Percival plants a seemingly tantalising intelligence tidbit with Davis (which he and Hargreaves assume will be passed on to the Soviets) as a means of smoking him out. Instead, unravelled by the intensive security scrutiny he is being subjected to, and utterly clueless why, Davis idly shares it with Castle. When the telltale bait shows up in Moscow, Percival concludes with myopic certainty that Davis was its source. An expert in assassinations and biological toxins, the doctor then injects a hungover, bedridden Davis with a toxin that makes it appear the man's liver had given out from alcoholism.

Castle is given the task of hosting an old nemesis from his days being posted in apartheid South Africa seven years earlier: chief intelligence officer Muller. It was he who had tormented Castle after Castle met and fell in love with Sarah. Operating under his cover as a writer, Castle had been tasked by MI6 with observing the local Communist movement. He befriended its white leader, Matthew Connolly, who introduced him to the beautiful, sophisticated Bantu, Sarah. The couple fell for one another, and soon became intimate. Caught in a South African surveillance sting intended to compromise him into doing Muller's bidding, Castle fled the country to avoid arrest and exposure, then awaited Sarah – pregnant by a previous, then-deceased boyfriend – being smuggled to him by Connolly.

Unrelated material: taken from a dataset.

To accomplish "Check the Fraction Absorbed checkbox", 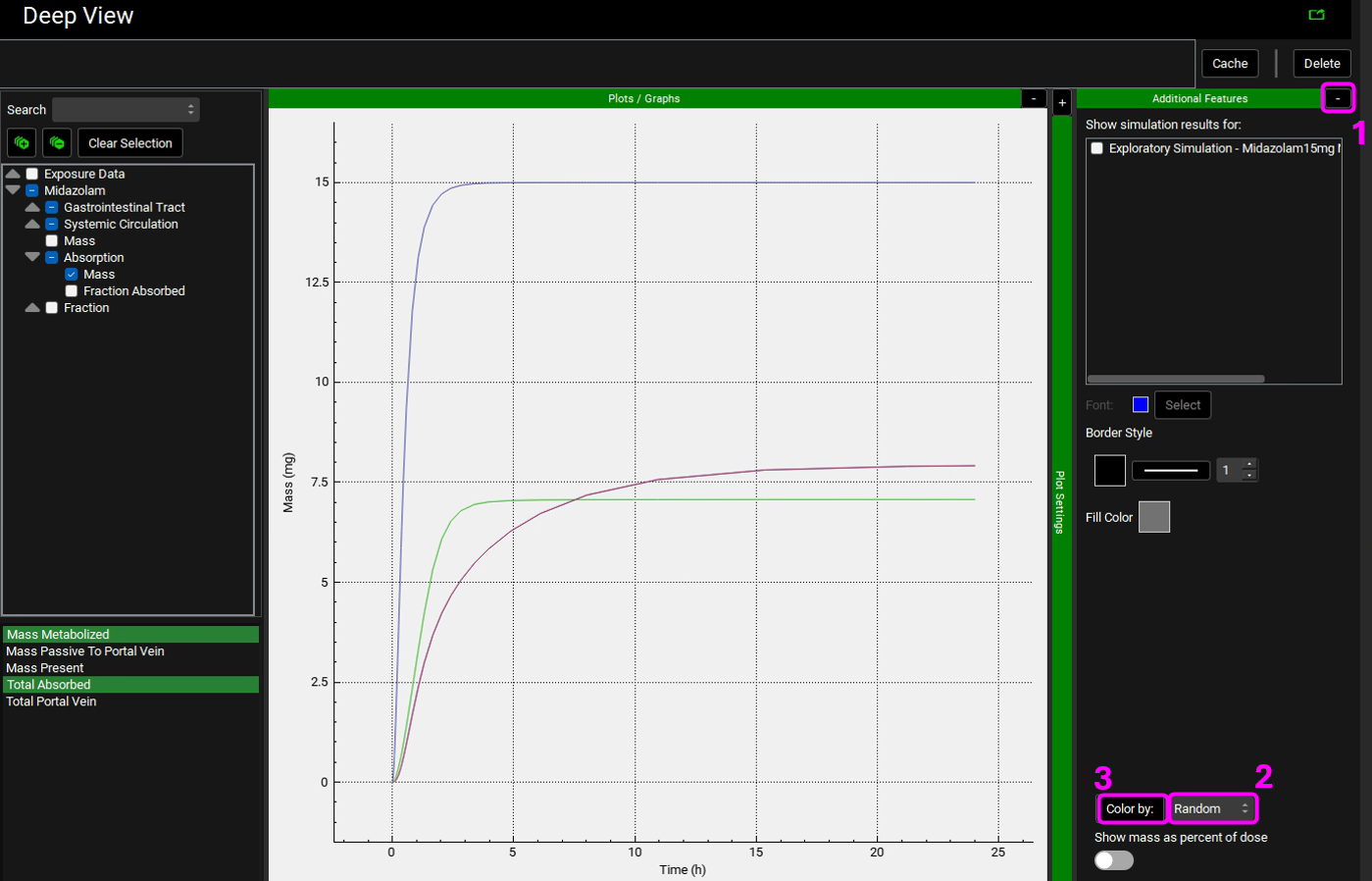I will click(x=72, y=291).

Ever since then, Castle has been repaying the favour by passing information on to the Soviets via a contact in London, and flinches when Muller casually drops that Connolly had recently "accidentally" died in police custody. Shortly after, he learns in an agency briefing given by Muller of a plan for the South Africans to use U.S.-supplied tactical nuclear weapons to eradicate the nation's Communist insurgents en masse. Although he is not a Communist, Castle feels compelled as a humanitarian to pass a warning on to Moscow, no matter the risk of shining MI6's counterintelligence security spotlight on himself.

Seeking to stay one step ahead of Percival and Daintry, he surrenders himself into the hands of underground Communist operatives in Britain, who successfully smuggle him to safety in the Soviet Union. Having received assurances from his handler that his wife and child would soon join him there, he grows impatient when he learns that MI6 is preventing them from leaving Britain. Ultimately, a passport complication is arranged to force Sarah to choose between her husband and son.

Desperate, despondent, and isolated, Castle is reduced to a powerless pawn by the Soviets and forced to appear in a press conference both announcing his defection and denouncing the "Uncle Remus" nuclear ambush plan. The two worst fates of which he can conceive – losing his wife and child, and not only forfeiting his career and nation but being coerced into representing himself as both a Communist and a traitor when he never intended to be either – close in on him like the jaws of a vice. He is so overcome to hear from Sarah that she cannot, will not come, he is unable even to hang up the phone when their connection is lost. He collapses in anguish as its receiver swings like a pendulum from its cord, foreshadowing the approaching end of his rope.

==Production==
The film was shot in Kenya and at Shepperton and Pinewood Studios near London, as well as on location at Berkhamsted. As with the book, much of the theme about alleged treason and suspicion is based on the defection of Kim Philby, a friend of Graham Greene, to the Soviets. Iman, an internationally known model, was introduced as an actress in the picture's opening credits.

Preminger had trouble securing funding for the picture and had to partially finance it with his own money. According to The Daily Telegraph obituary of casting director Rose Tobias Shaw, Preminger wanted to cast the novelist Jeffrey Archer in the role eventually played by Nicol Williamson. Archer, however, was much shorter than the 5 ft 9 in Iman, and failed his audition.

==Release==
The film was the first acquisition by Metro-Goldwyn-Mayer in six years for distribution in the United States and Canada, through United Artists. The film was released for an Academy Awards qualifying run in Los Angeles as well in New York City.

==Reception==
The film holds a 33% on Rotten Tomatoes, based on six reviews.